Article 531 of the TTK is the most important statutory tool available to A.Ş. shareholders facing deadlock or majority abuse. The provision allows shareholders representing at least 10% of the capital (5% in publicly held companies) to apply to the commercial court (asliye ticaret mahkemesi) for the dissolution of the company on the basis of just cause (haklı sebep). The "just cause" standard is intentionally broad and has been applied by Turkish courts to cover persistent voting deadlocks, abuse of majority, exclusion of minority shareholders from management, breakdown of trust between shareholders, fundamental disagreement about the company's direction, and other circumstances that make the continued operation of the company unreasonable.
The court's powers under Article 531 are not limited to dissolution. The provision specifically empowers the court to order, in lieu of dissolution: the purchase of the requesting shareholder's shares at fair value by the company or by other shareholders; or any other appropriate solution acceptable to the parties. The forced-purchase remedy is the practical innovation of Article 531: it provides a court-supervised exit at fair value for the requesting shareholder, allowing the company to continue operating without the requesting shareholder's involvement. In our experience the courts have shown a clear preference for the forced-purchase remedy over outright dissolution where the company is operationally viable, recognising that dissolution destroys value for everyone while forced purchase resolves the underlying conflict.

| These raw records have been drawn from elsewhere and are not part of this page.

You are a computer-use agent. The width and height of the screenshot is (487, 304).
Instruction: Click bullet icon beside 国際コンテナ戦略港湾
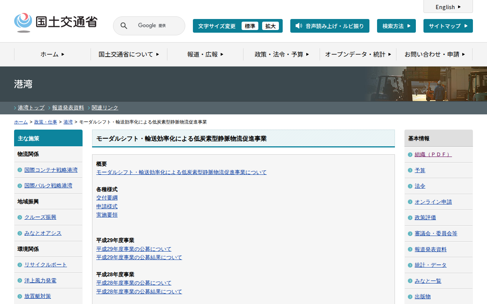coord(20,170)
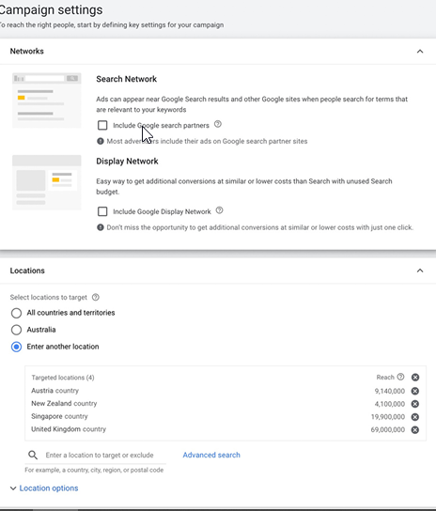Open the Advanced search link
436x511 pixels.
tap(211, 455)
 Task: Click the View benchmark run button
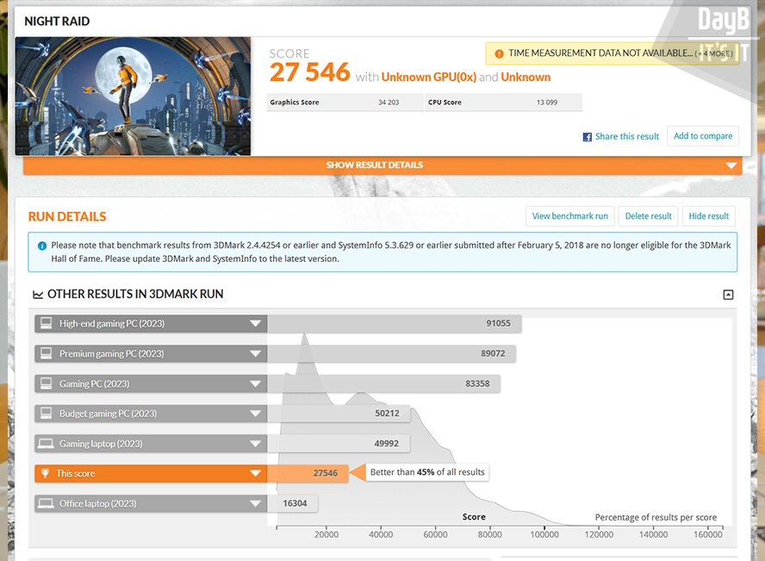pyautogui.click(x=569, y=216)
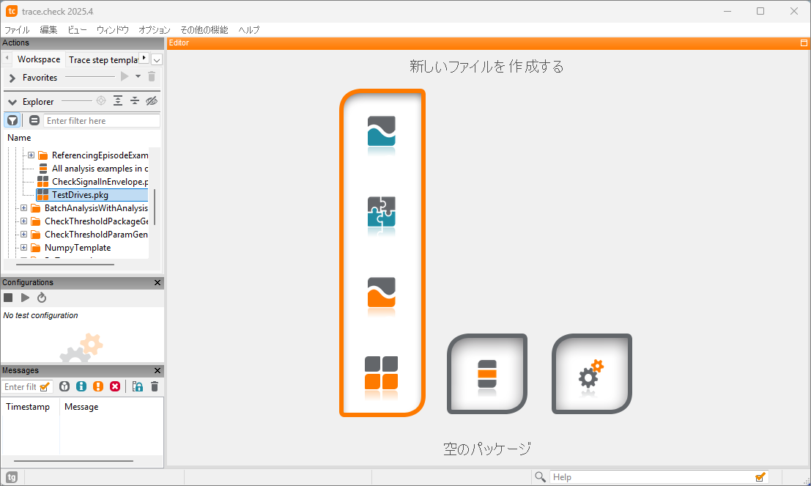Click the scroll-lock icon in the Messages toolbar
Image resolution: width=811 pixels, height=486 pixels.
pos(138,386)
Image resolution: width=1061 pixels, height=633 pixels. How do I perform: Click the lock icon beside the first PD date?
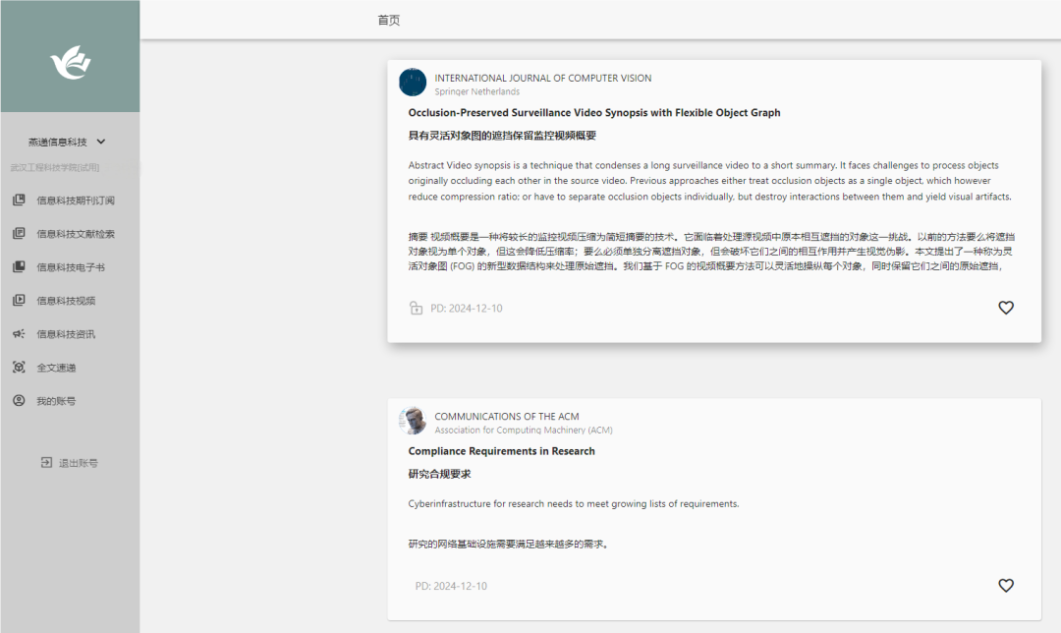tap(417, 309)
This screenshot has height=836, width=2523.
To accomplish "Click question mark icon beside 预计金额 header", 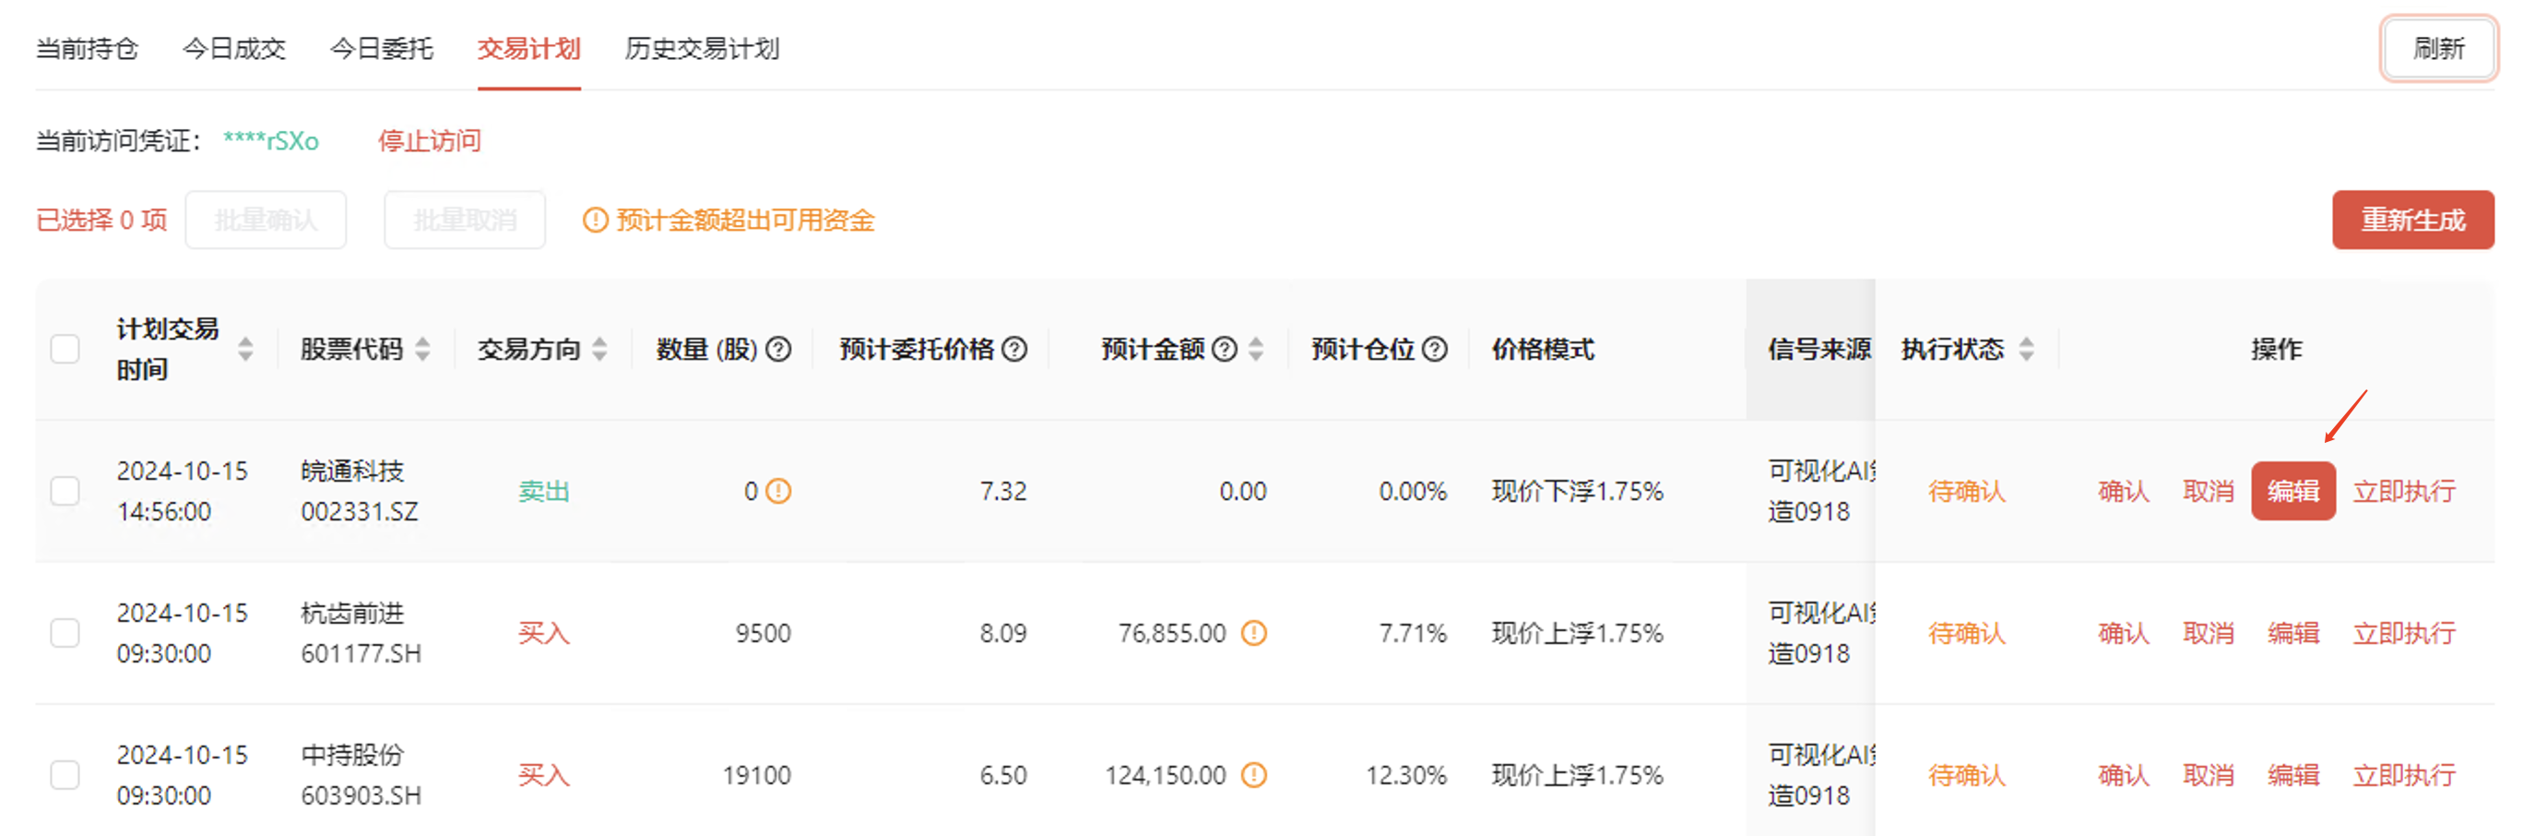I will 1224,349.
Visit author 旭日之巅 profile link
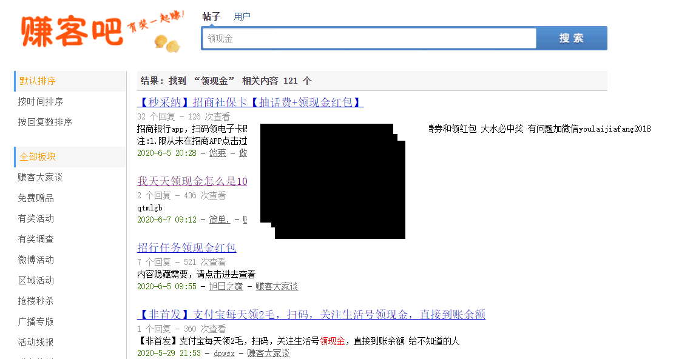Viewport: 676px width, 359px height. click(226, 286)
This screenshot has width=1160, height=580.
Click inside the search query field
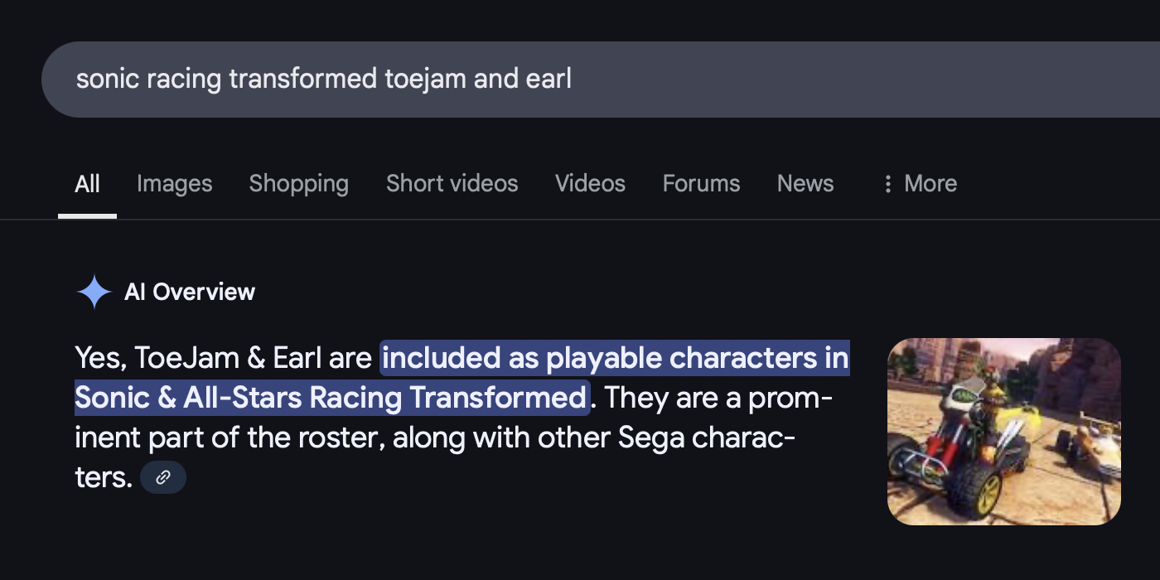point(746,80)
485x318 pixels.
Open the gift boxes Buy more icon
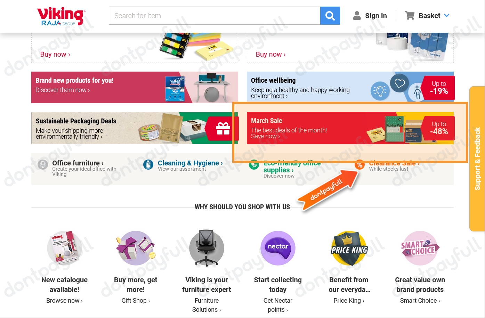(136, 248)
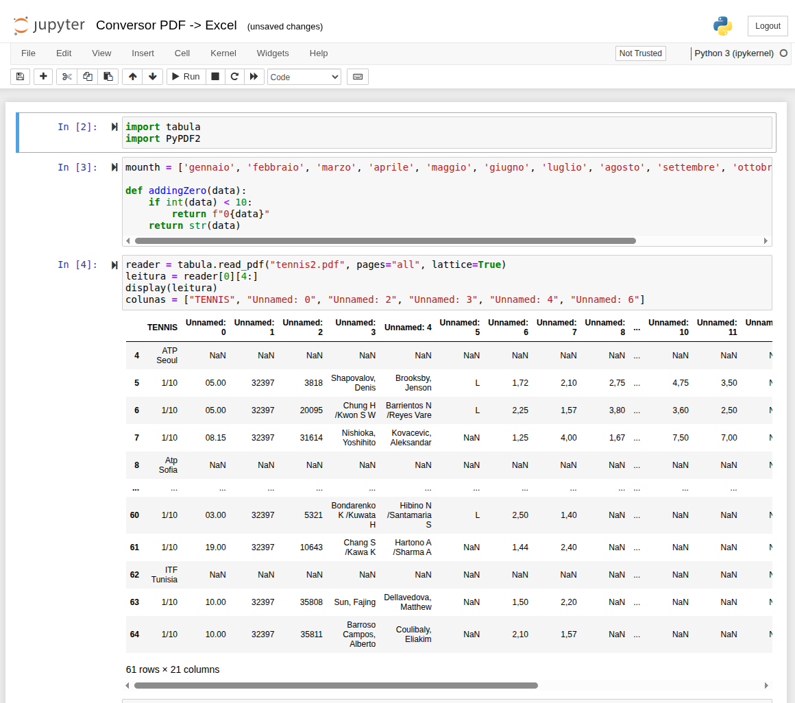Viewport: 795px width, 703px height.
Task: Open the cell type Code dropdown
Action: click(x=304, y=77)
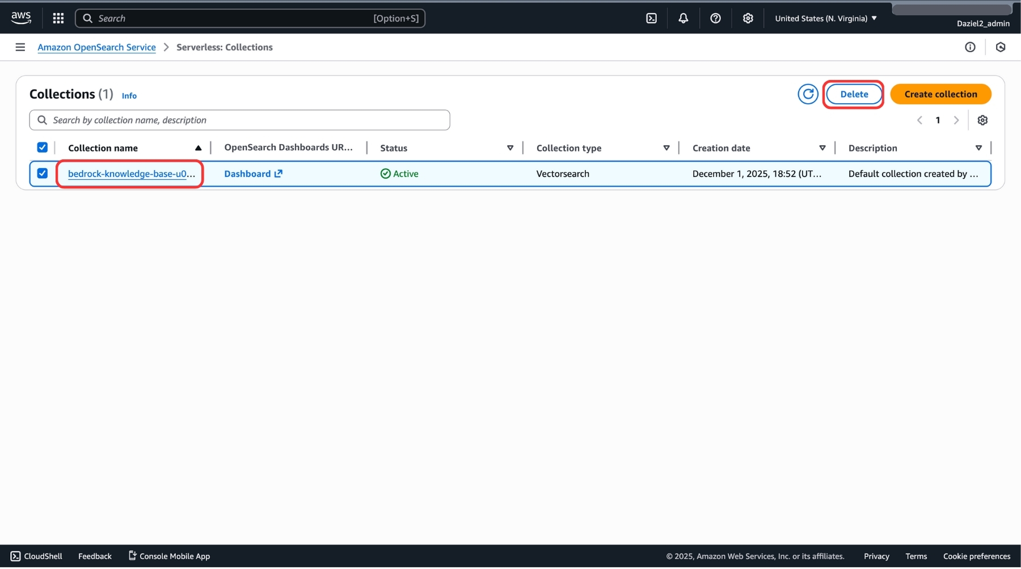The image size is (1021, 569).
Task: Open the page info panel icon
Action: tap(970, 47)
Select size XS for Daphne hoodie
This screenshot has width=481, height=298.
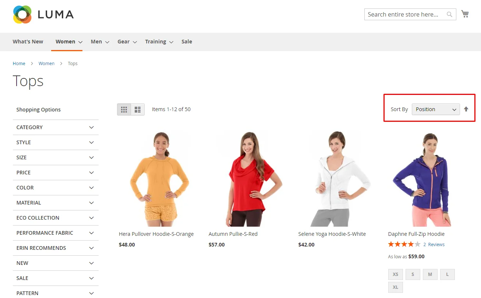click(x=395, y=274)
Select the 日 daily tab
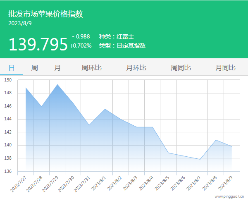 point(12,68)
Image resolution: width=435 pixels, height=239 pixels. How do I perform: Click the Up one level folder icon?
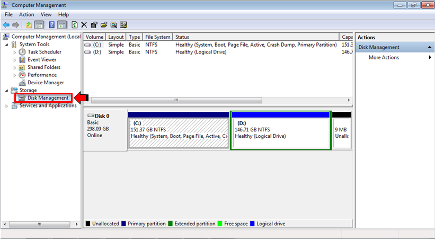tap(29, 25)
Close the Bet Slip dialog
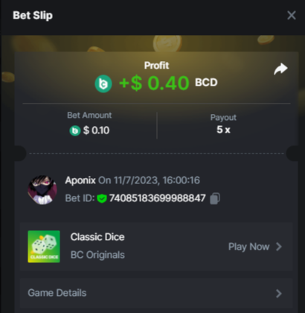 click(292, 16)
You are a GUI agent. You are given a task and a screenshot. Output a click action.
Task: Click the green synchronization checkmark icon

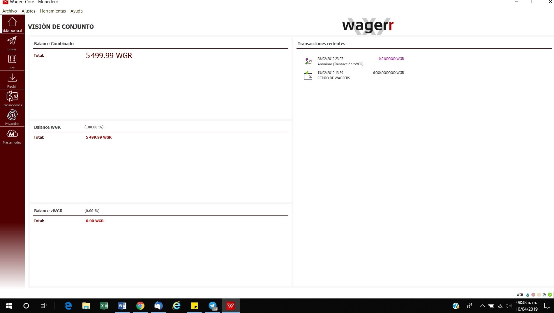550,295
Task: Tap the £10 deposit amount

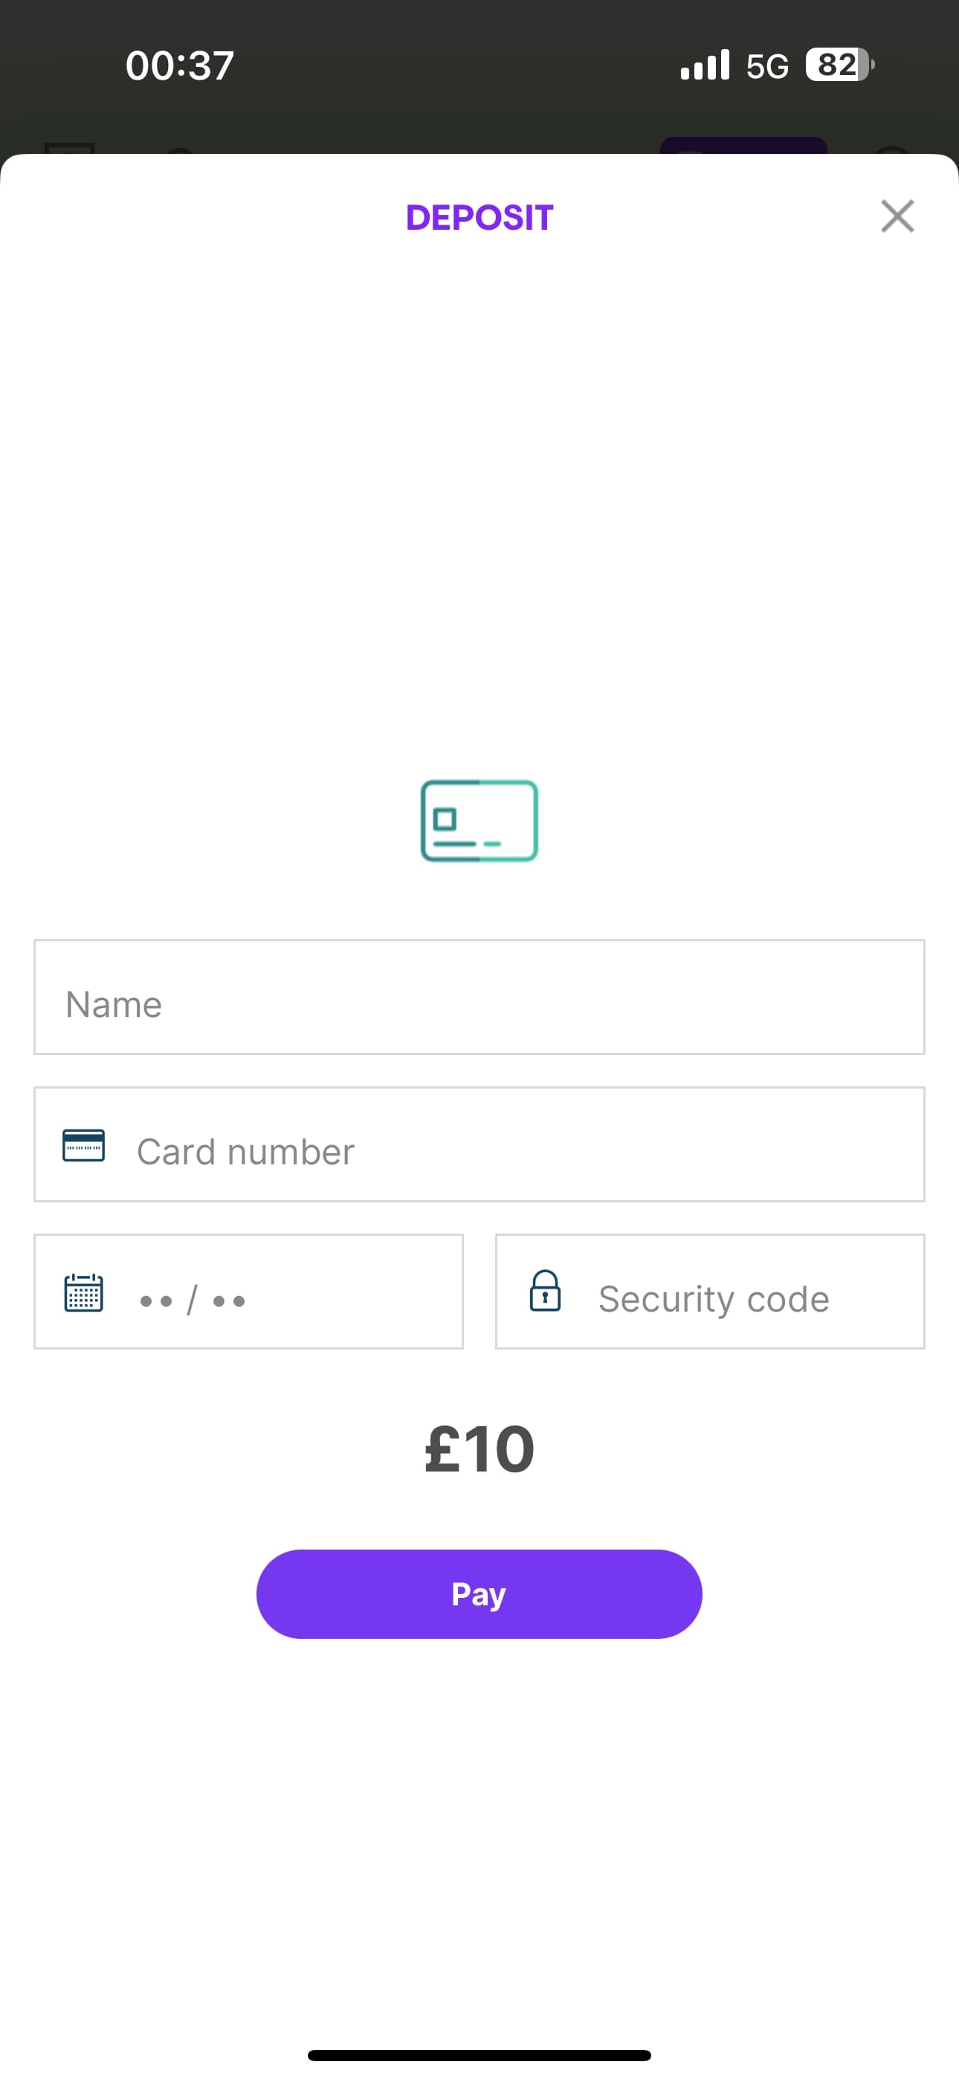Action: pos(480,1449)
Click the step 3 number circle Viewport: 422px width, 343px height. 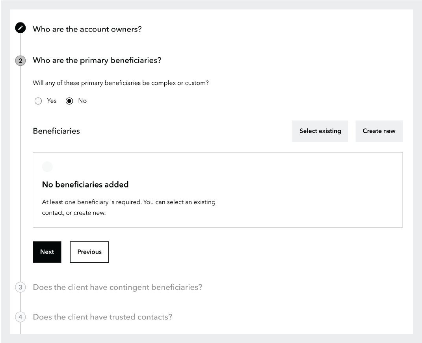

The procedural framework runs in the commercial court of the company's registered seat. The requesting shareholder files the petition with documentary evidence supporting the just cause: meeting minutes evidencing the deadlock, financial statements showing the operational impact, communications evidencing the breakdown of relations, and any prior contractual mechanisms attempted and exhausted. The court assesses the just cause on the totality of the evidence, with the trend in recent case law being to require a substantive showing rather than a formal one. The fair-value calculation, where forced purchase is the chosen remedy, is conducted through a court-appointed expert valuation. Practice may vary by authority and year on the specific valuation methodology accepted by the courts; the Court of Cassation has issued multiple decisions refining the valuation approach for both controlling and minority stakes.
TTK Article 638: Just-Cause Withdrawal for Ltd. Şti.
For Ltd. Şti. companies, Article 638 of the TTK provides a parallel mechanism with several procedural differences. Any shareholder of a Ltd. Şti. — without the 10% capital threshold that applies to A.Ş. dissolution actions — can apply to the commercial court for withdrawal from the company on the basis of just cause. The court can grant the withdrawal, in which case the withdrawing shareholder receives compensation under the rules of TTK Articles 641-642 (the "exit indemnification" or ayrılma akçesi), or the court can order alternative remedies including the dissolution of the company or the substitution of the requesting shareholder out of the company against compensation.
The just-cause standard under Article 638 has been interpreted broadly by the Turkish courts, mirroring the Article 531 analysis. Persistent deadlock, abuse of majority by the controlling shareholder, breakdown of trust, exclusion from management decisions, denial of access to financial information beyond the statutory minimum, and fundamental disagreement about the company's direction have all been recognised as just causes in the Court of Cassation's case law. The procedural simplicity of Article 638 — no minimum capital threshold, no specific deadlock prerequisite — makes it the standard tool for Ltd. Şti. minority shareholders trapped in unworkable co-ownership relationships.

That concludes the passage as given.